# LightGBM - Benchmark individuel
LightGBM est un algorithme de gradient boosting basé sur des arbres de décision, optimisé pour être très rapide, très efficace et performant sur les données tabulaires.


LightGBM (Light Gradient Boosting Machine) est un algorithme de gradient boosting développé par Microsoft, conçu pour entraîner des modèles d’arbres de décision de manière très rapide, efficace en mémoire et performante sur les grands jeux de données.  
Il utilise une croissance des arbres leaf‑wise (optimisation feuille par feuille) et un apprentissage basé sur des histogrammes, ce qui réduit fortement le coût de calcul tout en améliorant la précision.

LightGBM gère nativement les variables catégorielles, supporte le parallélisme, et offre d’excellentes performances sur les problèmes tabulaires complexes comme Home Credit.

## import

In [1]:
import os
import sys
from pathlib import Path

# --- Paths ---
CWD = Path.cwd()
PROJECT_ROOT = CWD.parent.parent
DB_PATH = (PROJECT_ROOT / "mlflow.db").resolve()
ARTIFACT_ROOT = (PROJECT_ROOT / "artifacts").resolve()
ARTIFACT_ROOT.mkdir(parents=True, exist_ok=True)


os.environ["MLFLOW_TRACKING_URI"] = f"sqlite:///{DB_PATH.as_posix()}"
os.environ["MLFLOW_ARTIFACT_URI"] = ARTIFACT_ROOT.as_uri()

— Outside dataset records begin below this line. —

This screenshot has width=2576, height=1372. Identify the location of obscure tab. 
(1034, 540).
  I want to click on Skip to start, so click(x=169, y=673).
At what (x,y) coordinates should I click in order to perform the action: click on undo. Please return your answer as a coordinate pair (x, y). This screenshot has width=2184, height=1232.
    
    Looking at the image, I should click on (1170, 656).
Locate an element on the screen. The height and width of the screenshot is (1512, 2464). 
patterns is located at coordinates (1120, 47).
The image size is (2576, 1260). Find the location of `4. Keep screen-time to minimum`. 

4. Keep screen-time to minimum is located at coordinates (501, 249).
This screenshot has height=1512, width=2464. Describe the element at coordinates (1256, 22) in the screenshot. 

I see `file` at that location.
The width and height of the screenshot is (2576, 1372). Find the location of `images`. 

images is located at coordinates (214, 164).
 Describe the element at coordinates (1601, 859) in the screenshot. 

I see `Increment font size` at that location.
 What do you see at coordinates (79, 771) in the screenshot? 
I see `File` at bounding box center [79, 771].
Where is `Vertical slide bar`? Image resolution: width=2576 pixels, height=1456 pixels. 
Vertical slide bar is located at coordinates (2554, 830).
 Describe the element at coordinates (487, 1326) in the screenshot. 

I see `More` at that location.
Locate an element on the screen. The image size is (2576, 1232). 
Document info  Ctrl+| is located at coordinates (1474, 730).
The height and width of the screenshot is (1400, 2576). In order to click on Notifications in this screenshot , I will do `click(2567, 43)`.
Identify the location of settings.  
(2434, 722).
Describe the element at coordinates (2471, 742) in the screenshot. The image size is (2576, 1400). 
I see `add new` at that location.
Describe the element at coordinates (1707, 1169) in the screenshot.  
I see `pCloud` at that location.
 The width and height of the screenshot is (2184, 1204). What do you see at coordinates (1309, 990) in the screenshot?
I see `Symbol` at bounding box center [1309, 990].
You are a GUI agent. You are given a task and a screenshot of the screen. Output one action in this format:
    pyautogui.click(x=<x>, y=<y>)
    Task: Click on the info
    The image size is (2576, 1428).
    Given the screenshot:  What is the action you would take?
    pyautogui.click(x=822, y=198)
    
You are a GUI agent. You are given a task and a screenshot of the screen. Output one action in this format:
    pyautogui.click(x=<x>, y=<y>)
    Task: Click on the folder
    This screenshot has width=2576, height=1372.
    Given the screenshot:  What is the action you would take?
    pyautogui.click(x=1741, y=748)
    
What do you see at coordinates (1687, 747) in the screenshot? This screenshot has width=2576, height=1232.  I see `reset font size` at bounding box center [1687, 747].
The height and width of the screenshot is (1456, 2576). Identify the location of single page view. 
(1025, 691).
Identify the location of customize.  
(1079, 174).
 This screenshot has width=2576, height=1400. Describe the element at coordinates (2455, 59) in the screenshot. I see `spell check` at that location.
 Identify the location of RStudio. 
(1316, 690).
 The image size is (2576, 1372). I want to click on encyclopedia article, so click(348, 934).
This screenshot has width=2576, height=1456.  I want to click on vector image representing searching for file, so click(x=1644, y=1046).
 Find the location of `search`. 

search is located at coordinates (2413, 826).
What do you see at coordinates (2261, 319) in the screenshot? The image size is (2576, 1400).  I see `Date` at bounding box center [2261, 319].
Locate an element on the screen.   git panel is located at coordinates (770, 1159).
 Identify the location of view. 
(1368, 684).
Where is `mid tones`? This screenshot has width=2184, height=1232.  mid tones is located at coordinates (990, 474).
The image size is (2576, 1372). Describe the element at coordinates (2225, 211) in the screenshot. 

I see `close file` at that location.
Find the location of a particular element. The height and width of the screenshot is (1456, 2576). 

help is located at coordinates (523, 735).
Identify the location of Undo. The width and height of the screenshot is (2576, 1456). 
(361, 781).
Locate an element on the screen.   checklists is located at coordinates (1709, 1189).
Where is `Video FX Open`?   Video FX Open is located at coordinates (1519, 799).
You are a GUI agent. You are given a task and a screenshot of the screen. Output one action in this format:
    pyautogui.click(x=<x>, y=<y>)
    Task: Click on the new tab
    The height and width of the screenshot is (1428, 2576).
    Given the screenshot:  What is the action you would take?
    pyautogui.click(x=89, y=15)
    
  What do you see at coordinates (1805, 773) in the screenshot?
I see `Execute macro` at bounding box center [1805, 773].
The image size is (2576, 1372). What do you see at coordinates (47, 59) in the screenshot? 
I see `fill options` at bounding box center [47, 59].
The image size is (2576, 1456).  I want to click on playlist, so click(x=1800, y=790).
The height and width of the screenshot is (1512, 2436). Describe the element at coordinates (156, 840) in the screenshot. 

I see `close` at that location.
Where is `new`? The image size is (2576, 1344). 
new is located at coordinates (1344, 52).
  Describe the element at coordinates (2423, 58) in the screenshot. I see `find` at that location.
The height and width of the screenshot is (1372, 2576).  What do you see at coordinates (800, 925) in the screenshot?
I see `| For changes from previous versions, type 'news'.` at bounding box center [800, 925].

sys.path.append(str(PROJECT_ROOT))

import mlflow  # only now


mlflow.set_tracking_uri(os.environ["MLFLOW_TRACKING_URI"])

print("CWD =", CWD)
print("Tracking URI =", mlflow.get_tracking_uri())
print("Artifacts root (env) =", os.environ["MLFLOW_ARTIFACT_URI"])
#home_credit_reduction_perimetre


CWD = c:\Users\yoann\Documents\open classrooms\projet 8\livrables\pret a dépenser\notebooks\02_benchmark
Tracking URI = sqlite:///C:/Users/yoann/Documents/open classrooms/projet 8/livrables/pret a dépenser/mlflow.db
Artifacts root (env) = file:///C:/Users/yoann/Documents/open%20classrooms/projet%208/livrables/pret%20a%20d%C3%A9penser/artifacts


In [2]:
import pandas as pd
from lightgbm import LGBMClassifier

from src.modeling.train import train_with_cv
from src.modeling.prepare_for_model import prepare_application_for_model
from src.tracking import mlflow_tracking

EXPERIMENT_NAME = "home_credit_benchmarking"
exp_id = mlflow_tracking.get_or_create_experiment(EXPERIMENT_NAME, ARTIFACT_ROOT)
mlflow.set_experiment(EXPERIMENT_NAME)

<Experiment: artifact_location='file:///C:/Users/yoann/Documents/open%20classrooms/projet%208/livrables/pret%20a%20d%C3%A9penser/artifacts', creation_time=1771138249350, experiment_id='1', last_update_time=1771138249350, lifecycle_stage='active', name='home_credit_benchmarking', tags={}>

In [3]:
exp_id = mlflow_tracking.get_or_create_experiment(EXPERIMENT_NAME, ARTIFACT_ROOT)

In [4]:


mlflow.set_experiment(EXPERIMENT_NAME)

print("Tracking URI          =", mlflow.get_tracking_uri())
print("DB_PATH               =", DB_PATH)
print("ARTIFACT_ROOT         =", ARTIFACT_ROOT)
print("Experiment name       =", EXPERIMENT_NAME)
print("Experiment id         =", exp_id)
print("Experiment artifacts  =", mlflow.get_experiment(exp_id).artifact_location)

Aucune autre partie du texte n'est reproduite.